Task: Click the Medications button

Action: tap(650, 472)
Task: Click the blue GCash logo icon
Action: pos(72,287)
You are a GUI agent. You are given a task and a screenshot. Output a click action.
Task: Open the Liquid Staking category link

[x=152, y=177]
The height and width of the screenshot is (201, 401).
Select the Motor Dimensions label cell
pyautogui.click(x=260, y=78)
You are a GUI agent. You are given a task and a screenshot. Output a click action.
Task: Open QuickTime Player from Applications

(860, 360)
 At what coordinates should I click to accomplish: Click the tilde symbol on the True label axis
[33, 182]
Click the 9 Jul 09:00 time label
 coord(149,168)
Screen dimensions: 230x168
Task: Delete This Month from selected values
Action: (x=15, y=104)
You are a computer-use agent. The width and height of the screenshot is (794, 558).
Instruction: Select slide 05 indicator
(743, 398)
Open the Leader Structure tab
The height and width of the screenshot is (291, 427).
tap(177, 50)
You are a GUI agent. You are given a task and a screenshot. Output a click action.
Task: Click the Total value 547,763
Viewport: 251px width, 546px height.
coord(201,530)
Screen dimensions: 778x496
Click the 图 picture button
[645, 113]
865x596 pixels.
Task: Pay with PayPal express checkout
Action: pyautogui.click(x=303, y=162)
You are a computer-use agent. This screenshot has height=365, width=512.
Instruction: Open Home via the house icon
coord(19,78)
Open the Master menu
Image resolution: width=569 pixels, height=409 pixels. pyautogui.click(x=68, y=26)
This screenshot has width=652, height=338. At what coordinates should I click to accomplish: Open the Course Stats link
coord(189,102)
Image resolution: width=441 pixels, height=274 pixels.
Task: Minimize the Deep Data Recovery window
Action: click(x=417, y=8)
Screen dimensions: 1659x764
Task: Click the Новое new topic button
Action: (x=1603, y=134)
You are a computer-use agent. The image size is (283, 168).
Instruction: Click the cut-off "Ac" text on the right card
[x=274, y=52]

Task item: Set down the entire material again, exactly as it stands.

Problem solution:
Task: Click the Medications button

Action: tap(650, 472)
Task: Click the blue GCash logo icon
Action: pos(72,287)
You are a GUI agent. You are given a task and a screenshot. Output a click action.
Task: Open the Liquid Staking category link

[x=152, y=177]
The height and width of the screenshot is (201, 401).
Select the Motor Dimensions label cell
pyautogui.click(x=260, y=78)
You are a GUI agent. You are given a task and a screenshot. Output a click action.
Task: Open QuickTime Player from Applications

(860, 360)
 At what coordinates should I click to accomplish: Click the tilde symbol on the True label axis
[33, 182]
Click the 9 Jul 09:00 time label
 coord(149,168)
Screen dimensions: 230x168
Task: Delete This Month from selected values
Action: (x=15, y=104)
You are a computer-use agent. The width and height of the screenshot is (794, 558).
Instruction: Select slide 05 indicator
(743, 398)
Open the Leader Structure tab
The height and width of the screenshot is (291, 427).
tap(177, 50)
You are a GUI agent. You are given a task and a screenshot. Output a click action.
Task: Click the Total value 547,763
Viewport: 251px width, 546px height.
coord(201,530)
Screen dimensions: 778x496
Click the 图 picture button
[645, 113]
865x596 pixels.
Task: Pay with PayPal express checkout
Action: pyautogui.click(x=303, y=162)
You are a computer-use agent. This screenshot has height=365, width=512.
Instruction: Open Home via the house icon
coord(19,78)
Open the Master menu
Image resolution: width=569 pixels, height=409 pixels. pyautogui.click(x=68, y=26)
This screenshot has width=652, height=338. At what coordinates should I click to accomplish: Open the Course Stats link
coord(189,102)
Image resolution: width=441 pixels, height=274 pixels.
Task: Minimize the Deep Data Recovery window
Action: click(x=417, y=8)
Screen dimensions: 1659x764
Task: Click the Новое new topic button
Action: (x=1603, y=134)
You are a computer-use agent. The image size is (283, 168).
Instruction: Click the cut-off "Ac" text on the right card
[x=274, y=52]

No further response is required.